BE CAREFUL LITTLE TONGUE

by Bob Wheeler

4.2.7

Van Gogh, Skull with Burning Cigarette

 

As we have seen in Eph. 4:17-24 Paul describes the transformation that should take place in a person’s life when he becomes a Christian.  We are to “put off . . .the old man” and “put on the new man” (vv. 22,245).  He then goes on to say “therefore” (v. 25).   He is about to describe the practical implications of this inward transformation.

And the first thing he mentions is lying.  “Therefore, putting away lying . . .” (Eph. 4:25; NKJV).  He then quotes a verse from the Old Testament, Zechariah 8:16: “Let each one of you speak the truth with his neighbor.”  In Zechariah chapter 8 the Lord promised the future restoration of Israel.  But then He says,

“’These are the things you shall do:

Speak each man the truth to his neighbor;

Give judgment in your gates for truth, justice and peace;

Let none of you think evil in your heart against your neighbor;

And do not love a false oath.

For all these are things that I hate,’

Says the Lord.”

Perjury, of course, is a violation of the Ninth Commandment.  But the underlying principle is that we should not harm our neighbor in any way through what we speak, and that includes even thinking about doing it: “Let none of you think evil in your heart against your neighbor.”  All of our dealings with each other must be done in honesty.  And so detestable in the sight of God is dishonesty that He says He “hates” it.

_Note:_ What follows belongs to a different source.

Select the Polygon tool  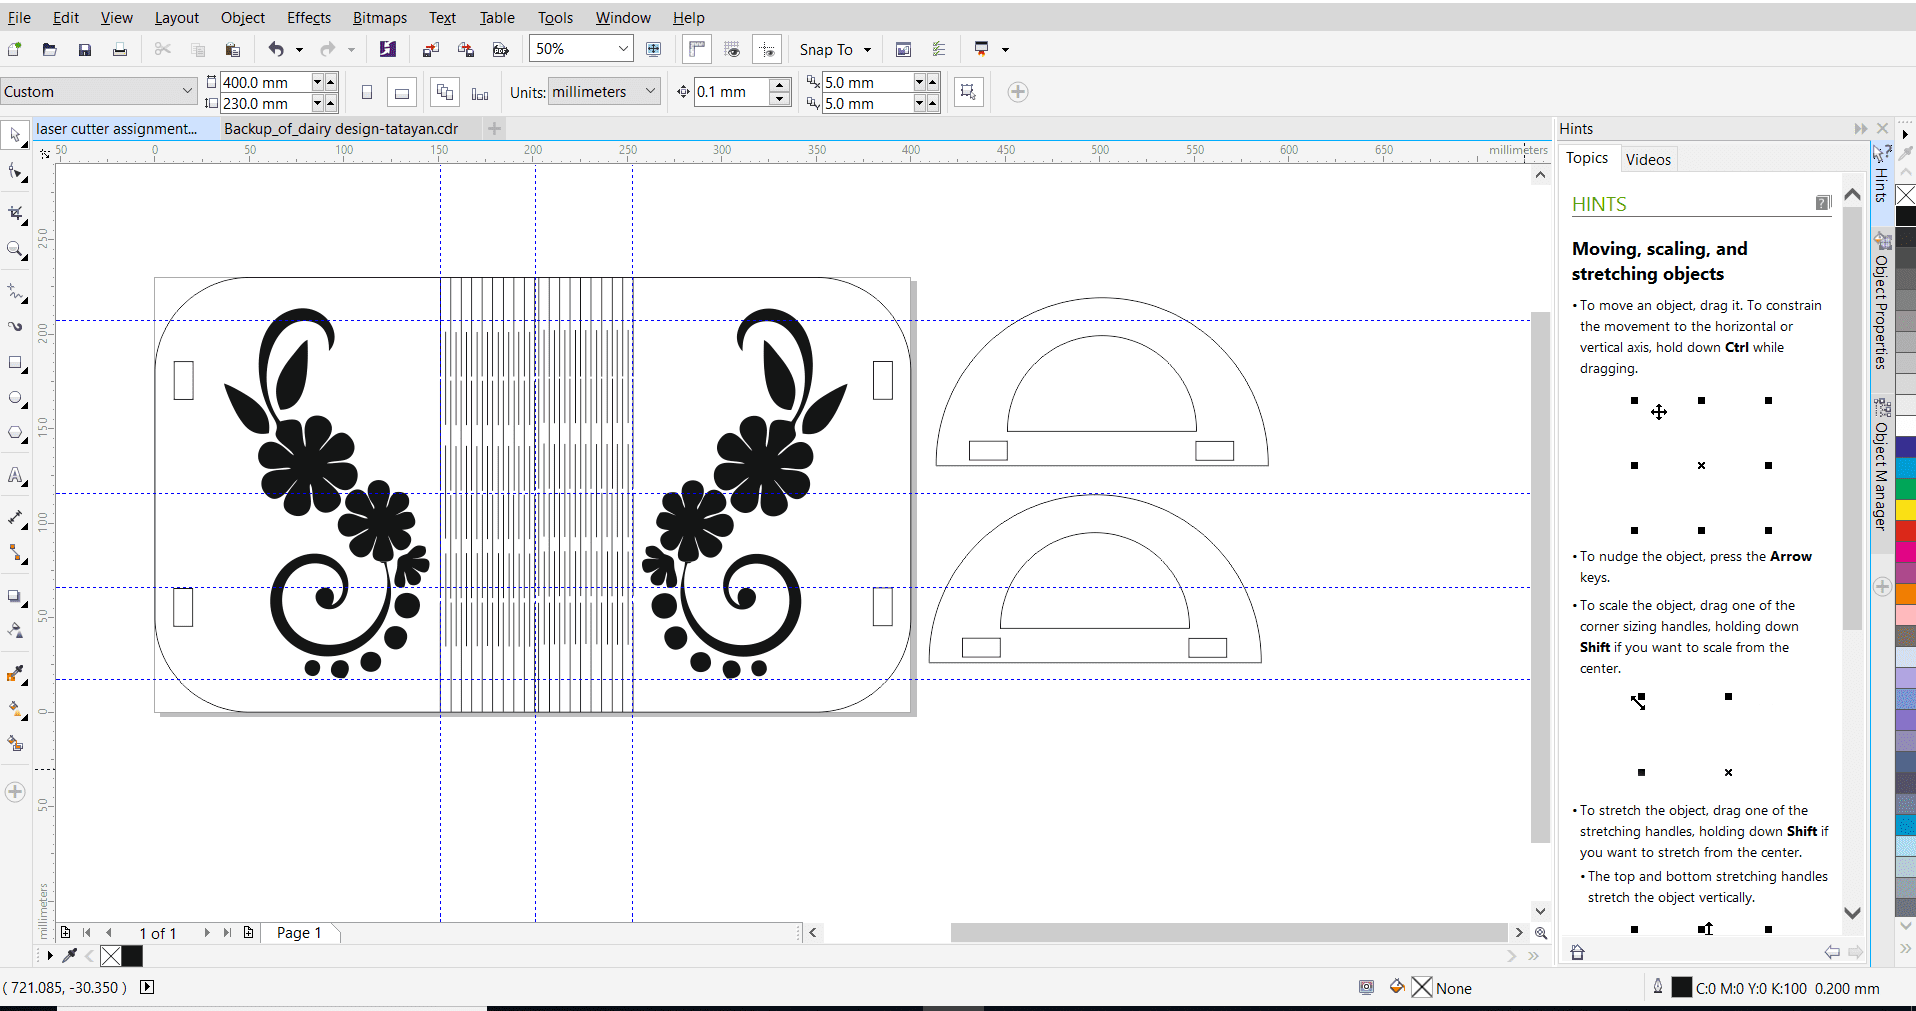(x=15, y=433)
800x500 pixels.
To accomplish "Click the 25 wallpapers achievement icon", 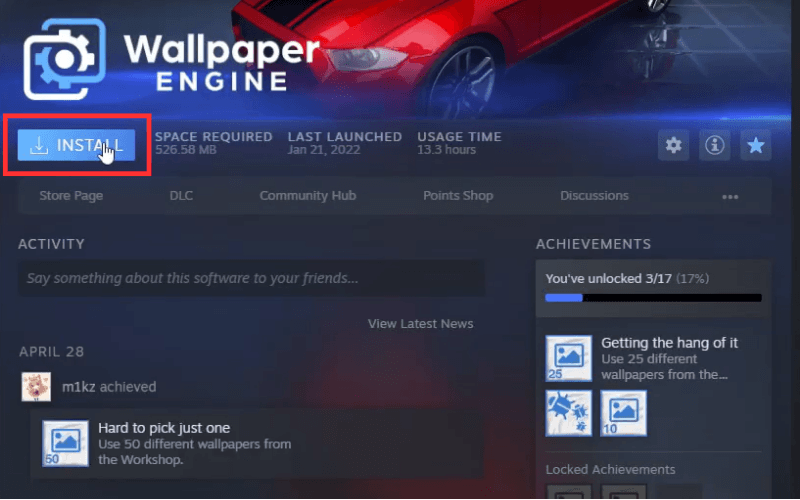I will (x=569, y=358).
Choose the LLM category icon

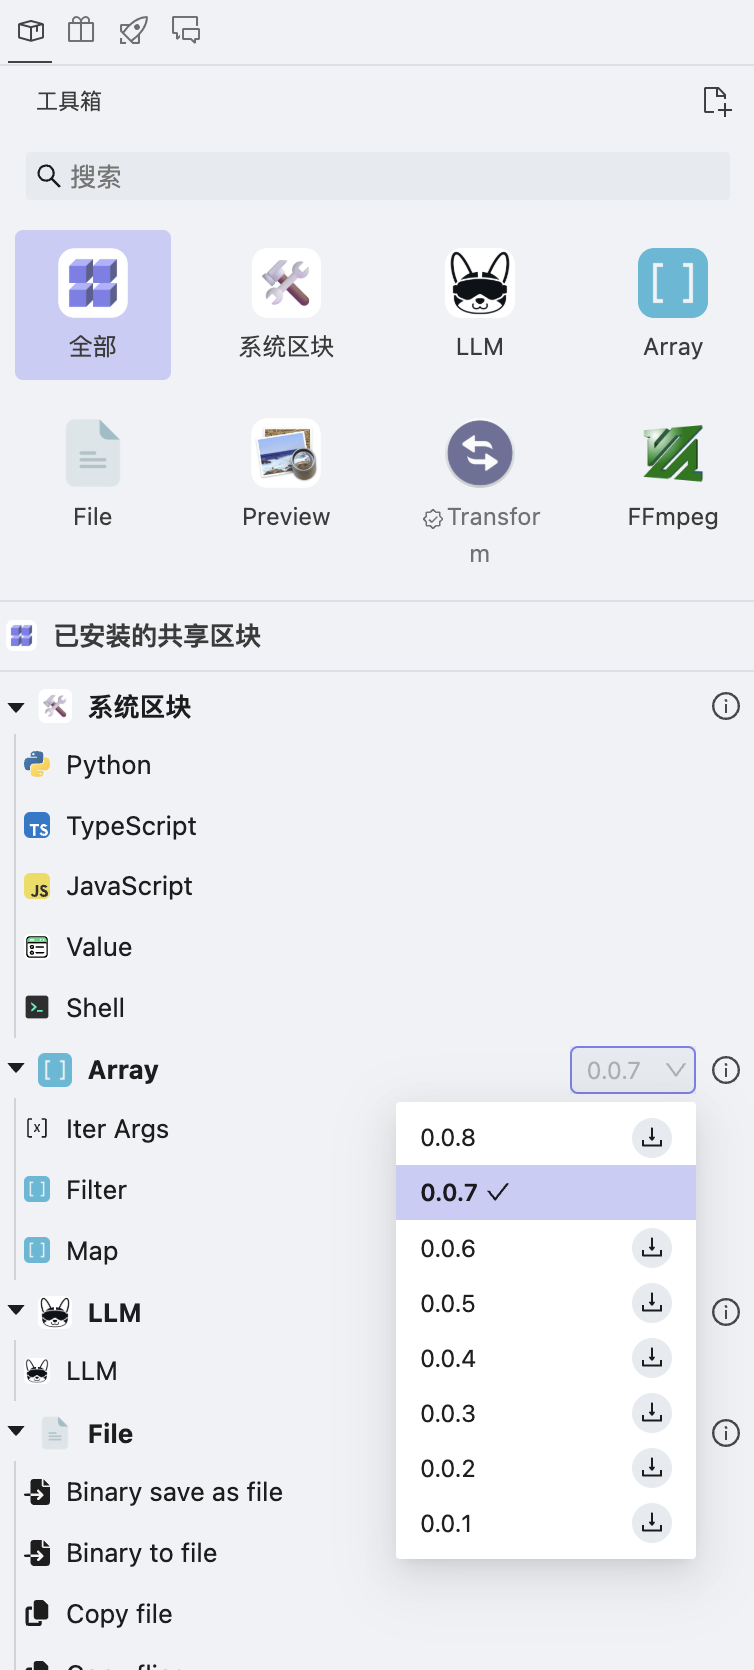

Having quoted the verse from Zechariah Paul goes on to explain: “for we are members of one another.”  The natural tendency of the unregenerate heart is to see ourselves as isolated individuals in competition with each other.  If my interests conflict with your interests, I am going to defend myself.  And if that means that I have to lie about something I will do it.  But that is the essence of human depravity – the willingness to hurt each other in order to advance our own interests and that in complete disregard for the will of the Maker.

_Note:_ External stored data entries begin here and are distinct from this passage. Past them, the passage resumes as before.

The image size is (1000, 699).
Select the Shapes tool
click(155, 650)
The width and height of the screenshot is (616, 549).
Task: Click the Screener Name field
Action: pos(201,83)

What the Bible says instead is that we are connected to each other.  Our actions affect each other, and we should have enough of a care and compassion for each other that we would never do anything to harm each other’s interests.  I should care for you as much as I care for myself.

But sins of the tongue involve more than just perjury or even lying.  For later in the chapter Paul gives this word of instruction: “Let no corrupt word proceed out of your mouth, but what is good for necessary edification, that it may impart grace to the hearers” (v. 29).  And then he goes on in the next chapter to say that among the things that should “not even be named among you, as is fitting for saints” are “filthiness,” “foolish talking,” and “coarse jesting, which are not fitting, but rather giving of thanks” (5:3,4).

Paul here speaks in very general terms – he does not give us a list of four-letter words banned by the Federal Communications Commission.  But the word translated “corrupt” in 4:29 literally means “rotten” or “putrid,” which conveys the image of something which is both ugly and disgusting and at the same time utterly worthless.  Commentator H.C.G. Moule says that it refers to “all talk tainted with moral decay, the miserable innuendo, the double entendre of sin, as well as more involved impurity . . .”   And Paul draws a contrast between this “rotten speech” and “what is good for necessary edification, that it may impart grace to the hearers.”

As noted above, in chapter 5 verse 4 Paul condemns “filthiness,” “foolish talking,” and coarse jesting.”  “Filthiness” means that which is ugly, shameful or base.  Another commentator, Marvin Vincent, says it refers to obscenity.  The word translated “coarse jesting” originally had a positive connotation in secular Greek – it described a person who was witty and urbane.  Here, however, it has the negative connotation of coarse jesting or buffoonery.

The basic principle here is that we are to use our tongues in a constructive manner, with the end in view of helping others rather than tearing them down.  Do we use our speech to ridicule others, make light of the sexual relationship, brag about our own misdeeds, or make ourselves look good at someone else’s expense?  Then it is a misuse of an instrument that God intended for constructive purposes.  We should be using our tongues to encourage and edify others, not make fun of them or destroy their reputations.  Be careful little tongue what you say!